Subject: RE: crcmp(), once again
To: None <>
From: Gordon Waidhofer <>
List: tech-kern
Date: 11/19/2005 10:24:36
> On Nov 20,  3:02am, (YAMAMOTO Takashi) wrote:
> -- Subject: Re: crcmp(), once again
> | > >> Please explain why the order of groups is important. I
> don't see it.
> | > >
> | > >When it has to be shortened because the NFS packets only have space
> | > >for a small number of groups....
> | >
> | > In that case instead of truncating the group list one should check
> | > which groups are irrelevant to the operation and get rid of those.
> | >
> | > christos
> |
> | i don't think it's worth to break existing systems in this case.
> Can you please explain to me how does this break existing systems? If I am
> in many groups and I try to modify a file that belongs to a group
> that will
> be truncated I will get `Permission Denied'. If, on the other
> hand, I choose
> to include the group relevant to the operation and not another group
> that is not used in the current RPC operation, how does that break things?

It is unreliable for the NFS client to guess what group(s)
will be relevant for access control on the NFS server.
In NFSv2 clients tried to guess (interpret access control --
mode bits, owner uid and gid) and that didn't work
very well in many circumstances. NFSv3 added the ACCESS
operation so that the server could be consulted and
the real answer obtained.

The limit of 16 groups is well known and, in my experience,
admins try not to exceed it when NFS is heavily used.

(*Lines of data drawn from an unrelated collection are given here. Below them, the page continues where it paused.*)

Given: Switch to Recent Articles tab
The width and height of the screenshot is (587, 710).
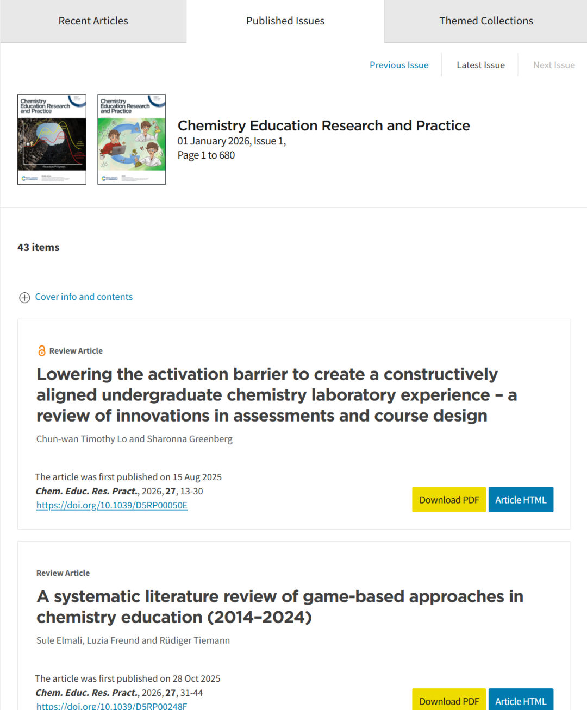Looking at the screenshot, I should point(93,21).
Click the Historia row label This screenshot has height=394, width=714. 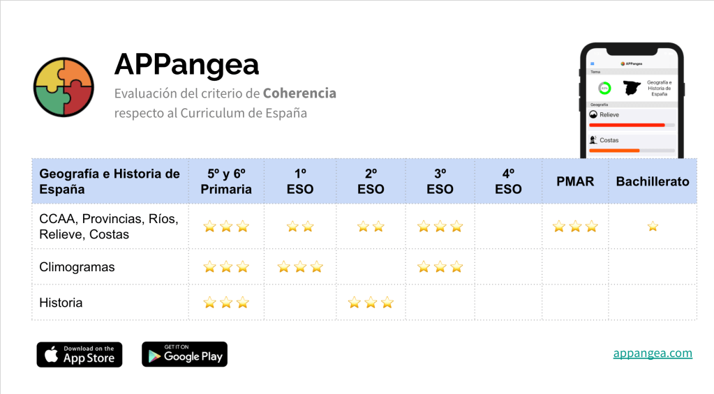(x=61, y=303)
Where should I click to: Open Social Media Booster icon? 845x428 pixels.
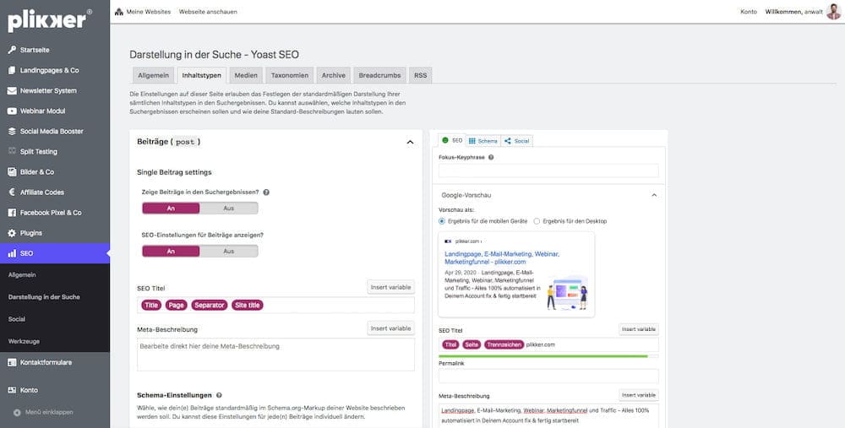click(12, 131)
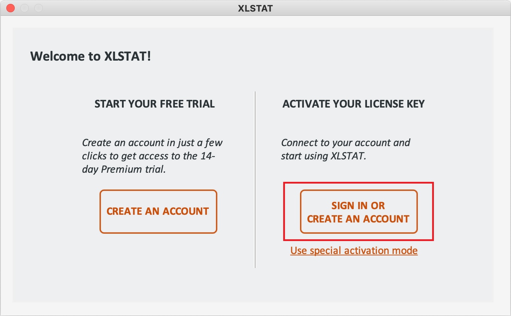Select the START YOUR FREE TRIAL heading
This screenshot has width=511, height=316.
tap(154, 104)
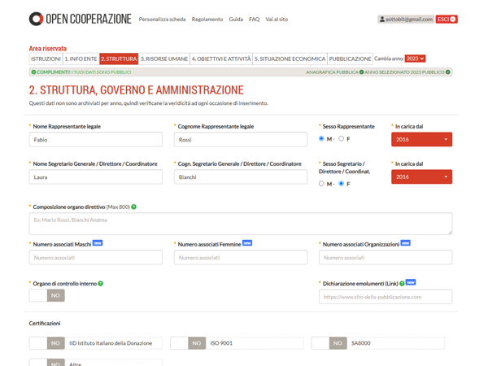This screenshot has height=366, width=488.
Task: Toggle the Organo di controllo interno switch
Action: click(46, 296)
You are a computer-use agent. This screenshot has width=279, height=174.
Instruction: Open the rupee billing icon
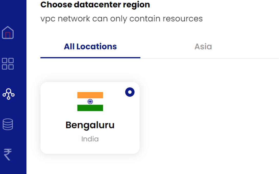coord(8,155)
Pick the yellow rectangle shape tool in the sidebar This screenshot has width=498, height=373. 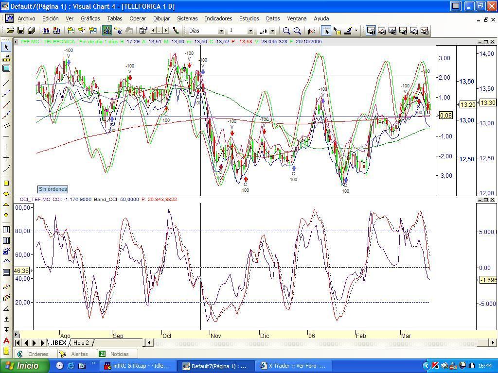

I think it makes sense to think of the credential gids[]
as an unordered list. I'm not sure how crcmp() would ever
encounter equivalent credentials with gids[] in a different
order, but it is possible. I'm also not sure how an admin
would influence which are the first 16 gids[] in a credential
for NFS reasons, but I suppose that's possible too.

I don't remember what started this thread. On the face
of it, memcmp() to compare credentials seems wrong. But
I've enjoyed monitoring to see what practical problems
pop up if doing a more intelligent crcmp().